Washburn University must hire more people of color and LGBTQ+ individuals as faculty members, counselors and administrative staff members. It is unacceptable that the majority of administration, professors and staff members are heterosexual and white. There are more people of color working in food service and cleaning jobs on this campus than there are staff and faculty. We demand the university set goals to increase the number of staff and faculty of color and LGBTQ+ staff and faculty by fall 2020.

  • Goals to increase the number of ‘staff and faculty of color and LGBTQ+ staff and faculty’ have not been made public or shared with BIPOC students. Additionally, no retention plan has been made public.

7. Create a different avenue for students to report discrimination and racial tensions.

Many of our fellow Ichabods do not feel comfortable going through the extensive and long process of a discrimination investigation. From the evidence we have gathered, we conclude that the interaction with Dr. Foster is damaging and unwelcoming for us. Students also feel like this long process is often to no avail. As a result, we believe that there needs to be the creation of a separate committee consisting of students, faculty and staff to review concerns from students who do not wish to go through the current investigative process. This way students feel like their voices are being heard and social justice actions can be taken on their behalf.

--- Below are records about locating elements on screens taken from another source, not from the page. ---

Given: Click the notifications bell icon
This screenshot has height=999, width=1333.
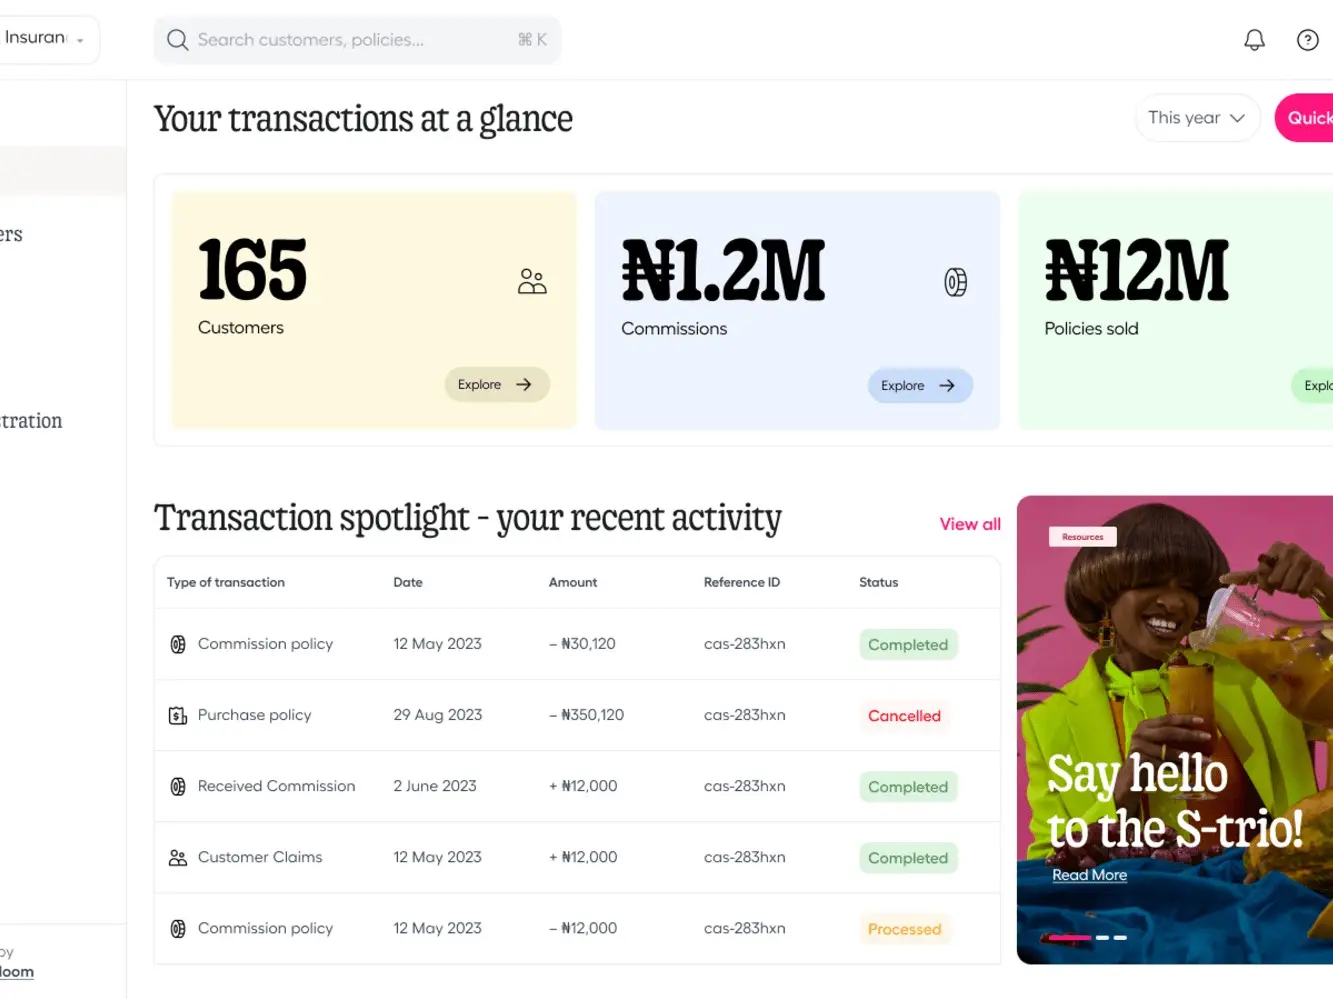Looking at the screenshot, I should 1254,40.
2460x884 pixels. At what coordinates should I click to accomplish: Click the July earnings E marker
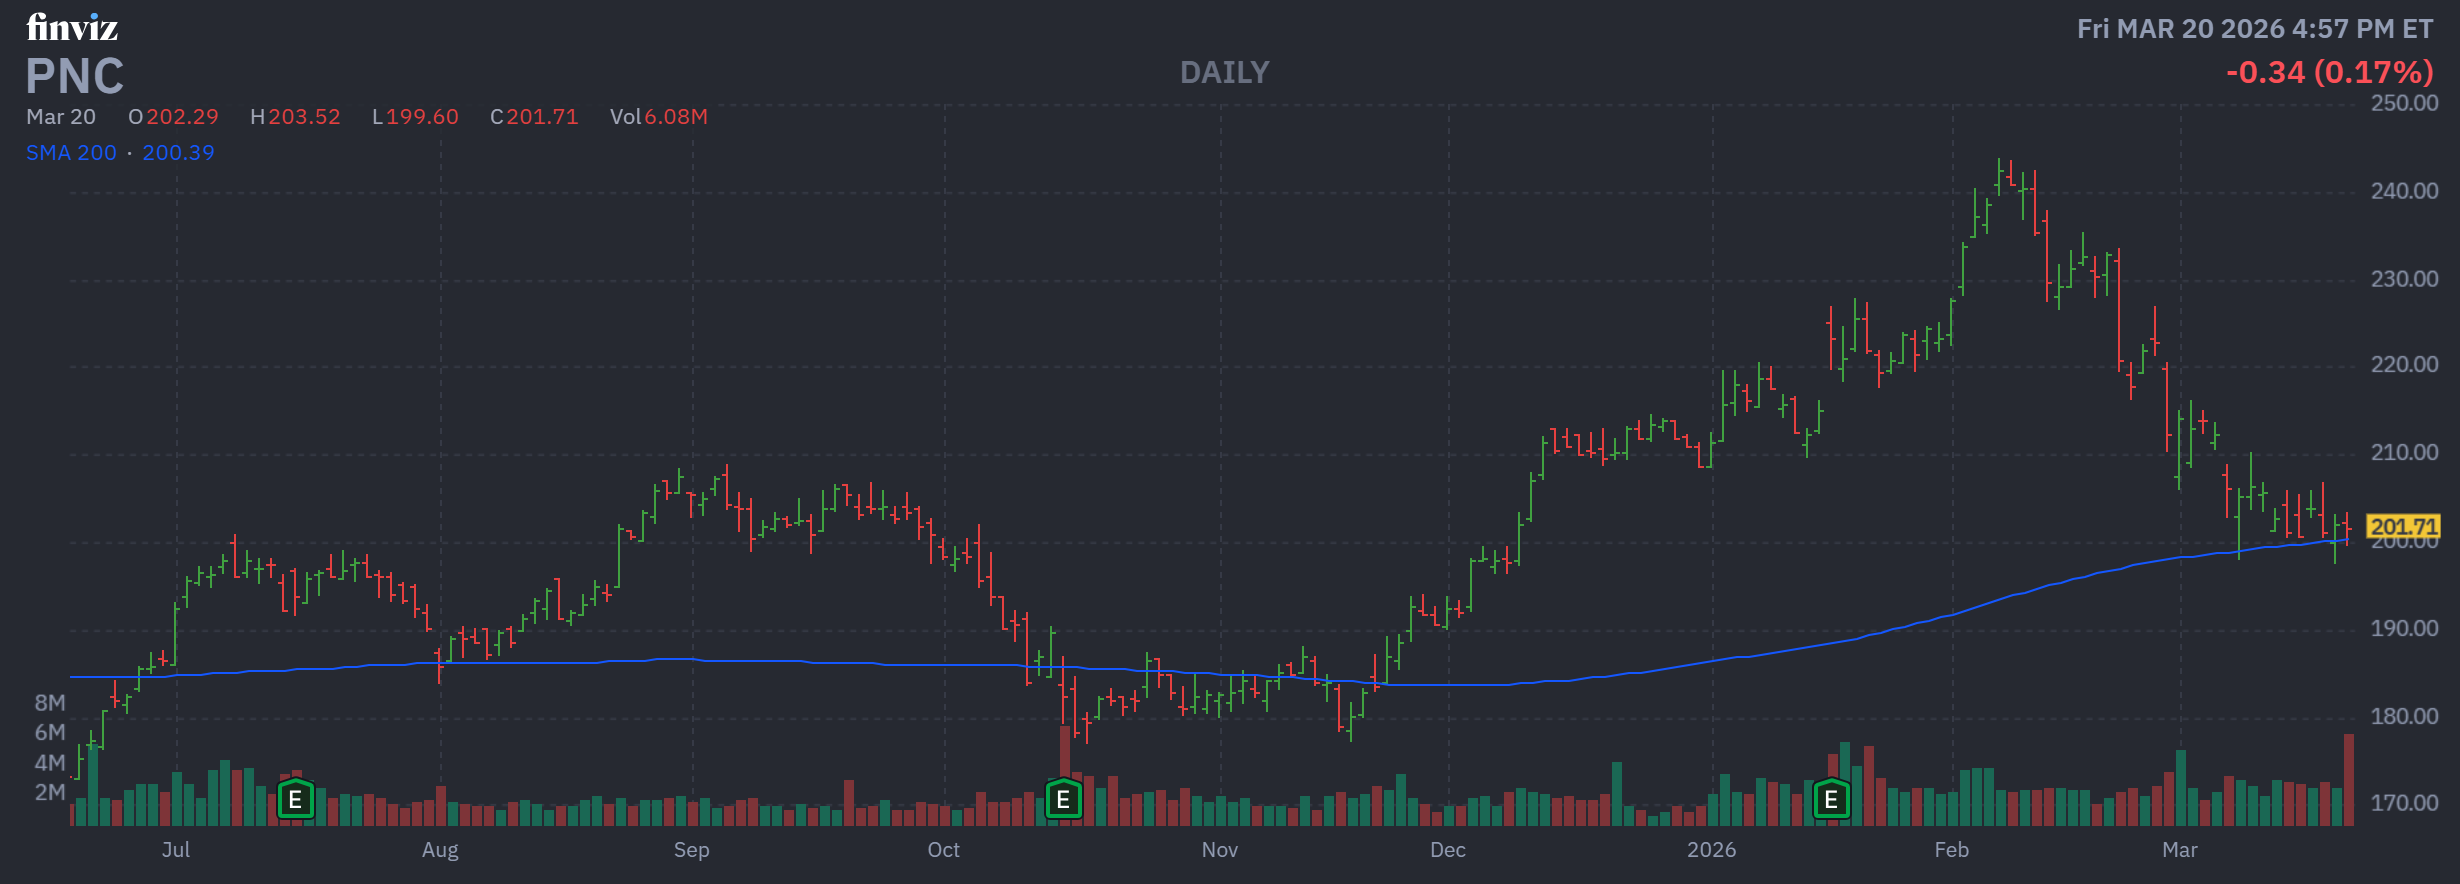click(295, 800)
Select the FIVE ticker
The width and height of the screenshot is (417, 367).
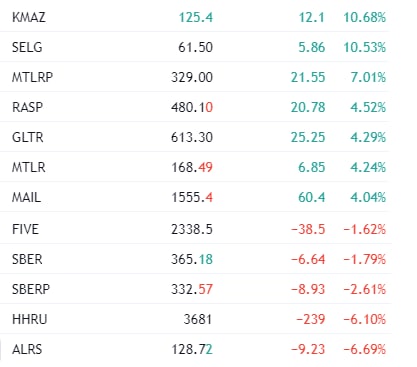tap(25, 229)
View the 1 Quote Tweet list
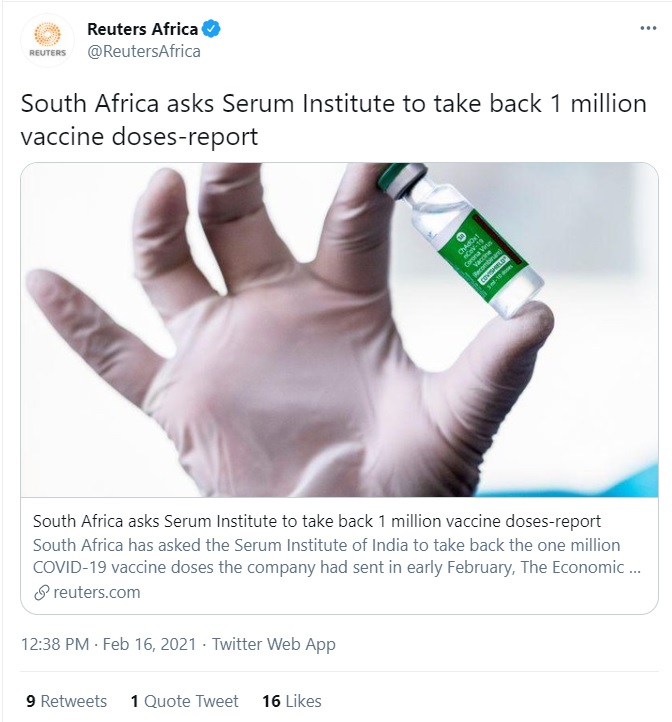Screen dimensions: 672x722 [x=184, y=701]
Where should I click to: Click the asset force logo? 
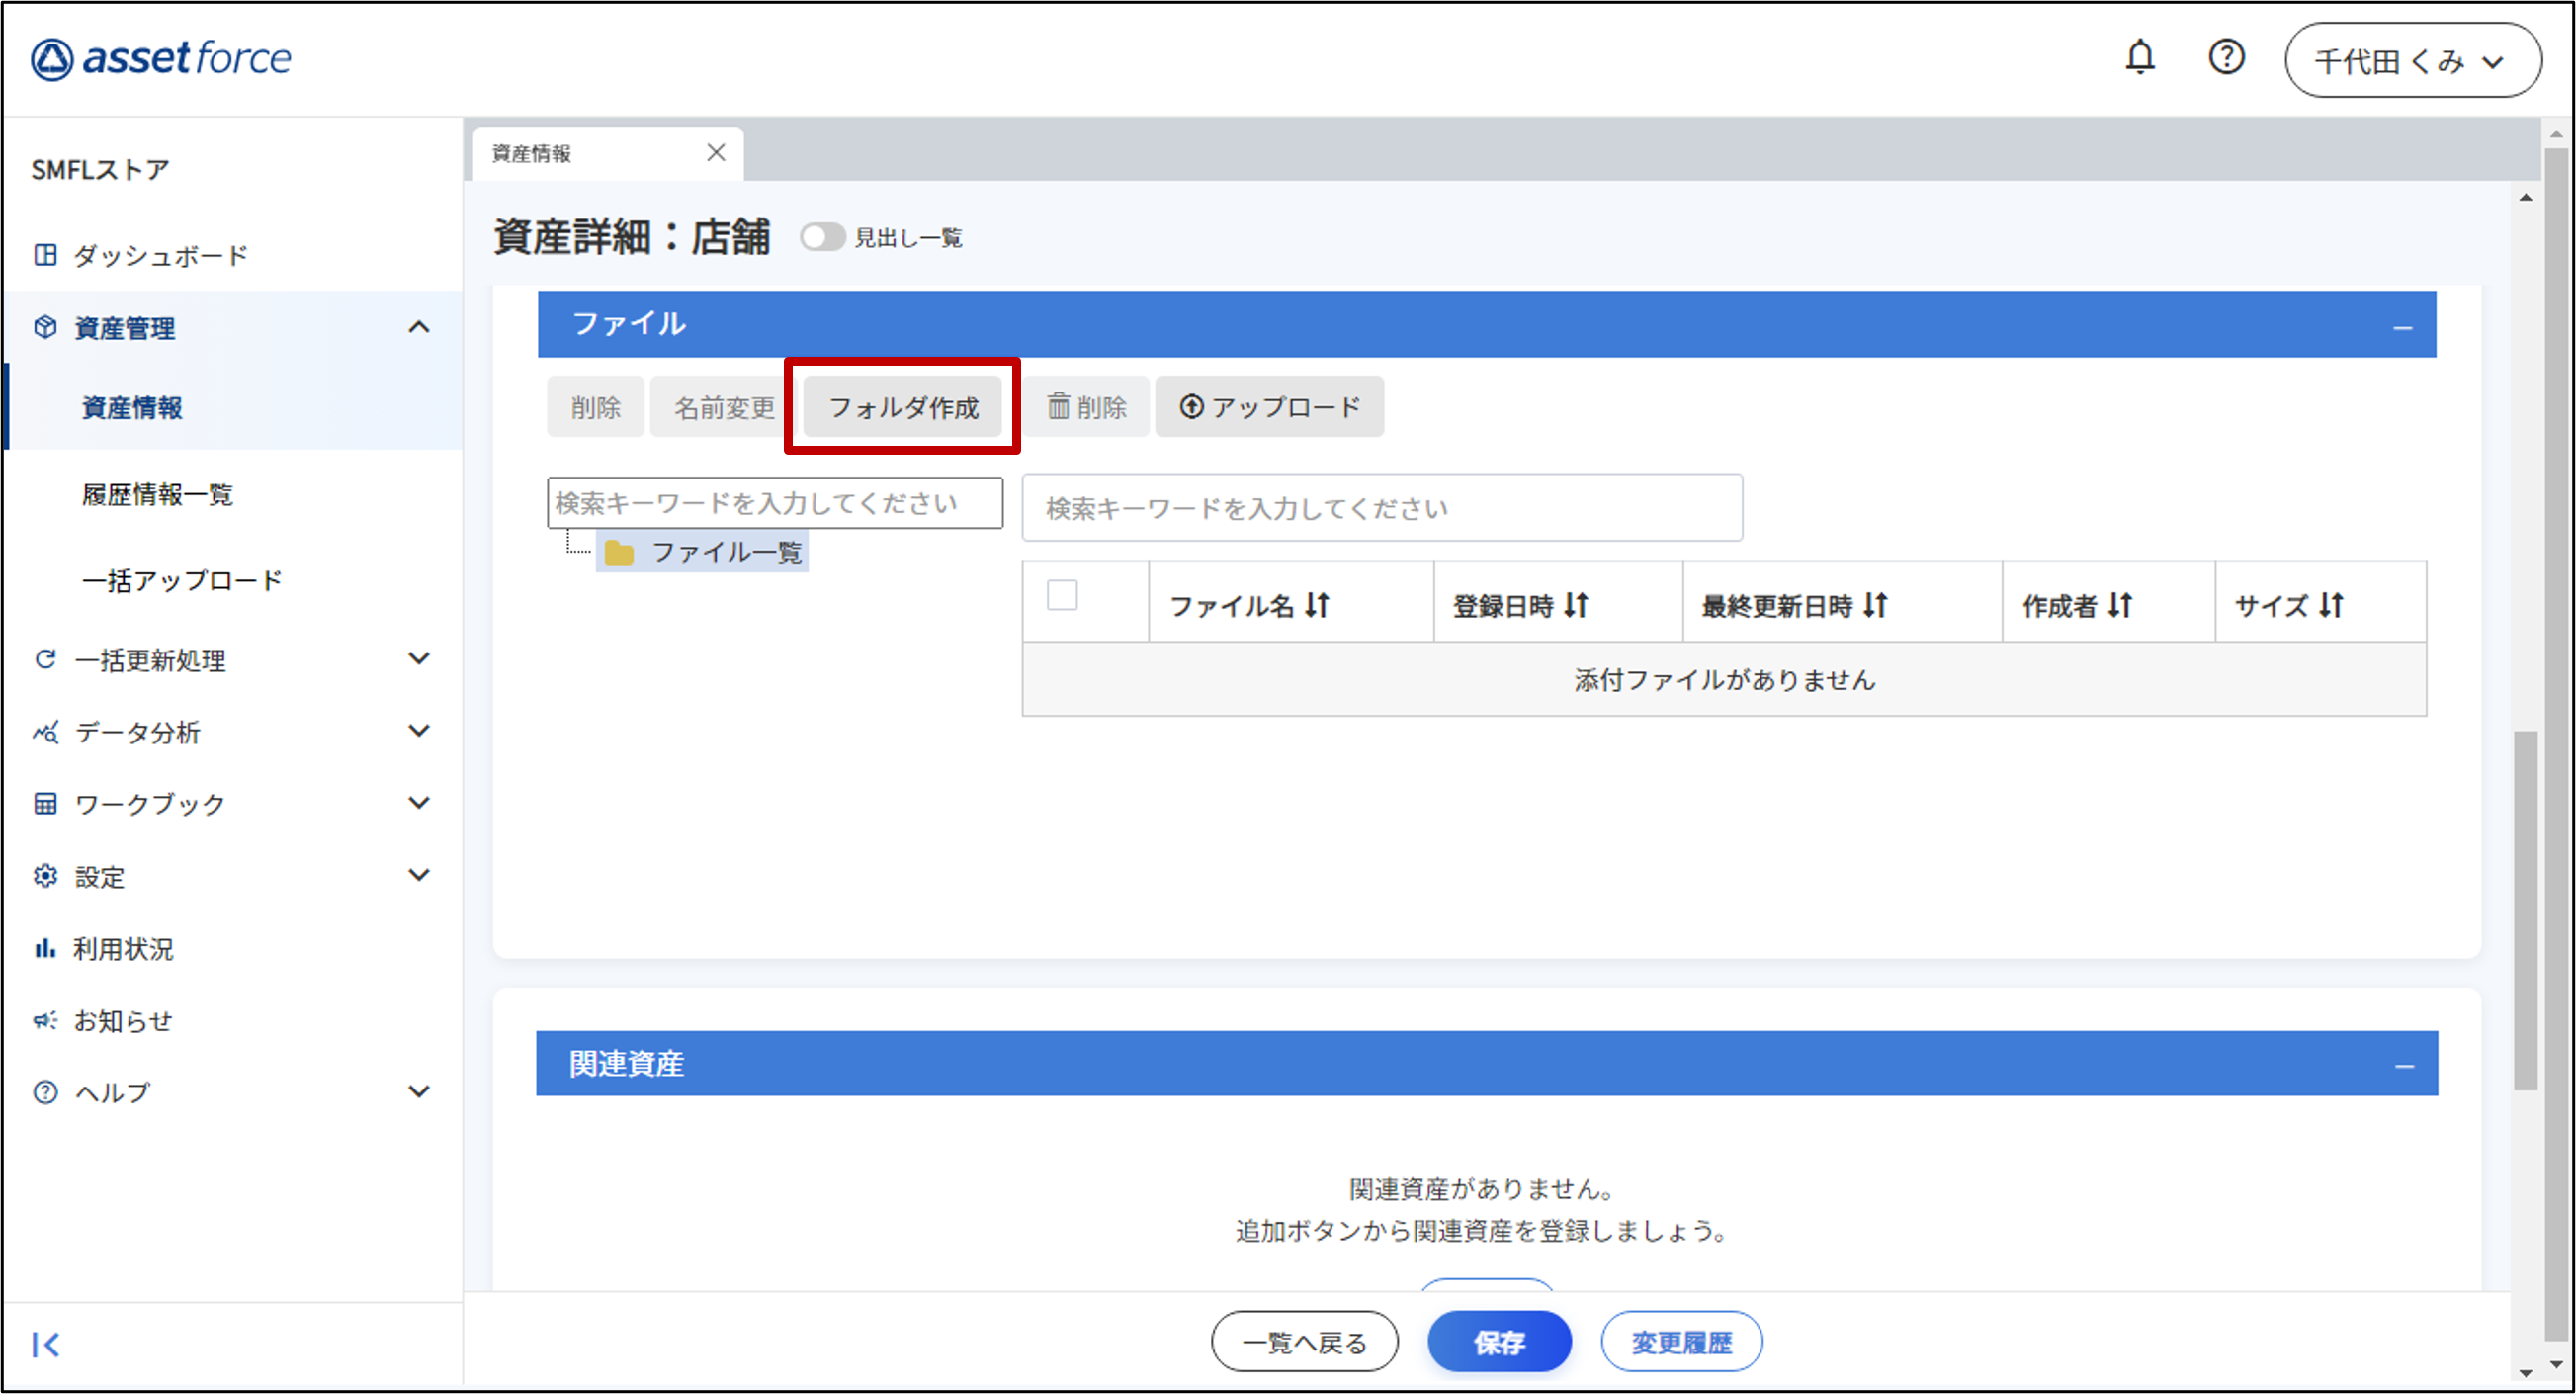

An example of how this process should be used is if a student has an encounter with a person who speaks or behaves with hostility because of their identity, then the student can report the concern and the committee will evaluate and come up with an acceptable solution.

  • A campus climate team was put in place. Few students know about this process, how it works or who participates on the various levels. Students are not included on any of these levels. More than once, a student has made a report through the campus climate reporting website and waited more than one week to receive a response though the site affirms a 24-hour response time.

8. Transparency in the processes.

We ask that the investigations under review by Title IX and Equal Opportunity Director instill a process that includes a doable timeline that is made aware to the public, so we are able to know the status of the investigation within the 30-day period. As students we deserve the right to know what’s going on our campus and provided transparency from our university. We also ask that after the first 30-days of an investigation, a statement is made at about where the investigation is at in closing. Then upon closure of the investigation, a statement is made about what will be done to solve the complaint publicly.”

The Washburn Review will continue to publish updates to this story as it progresses.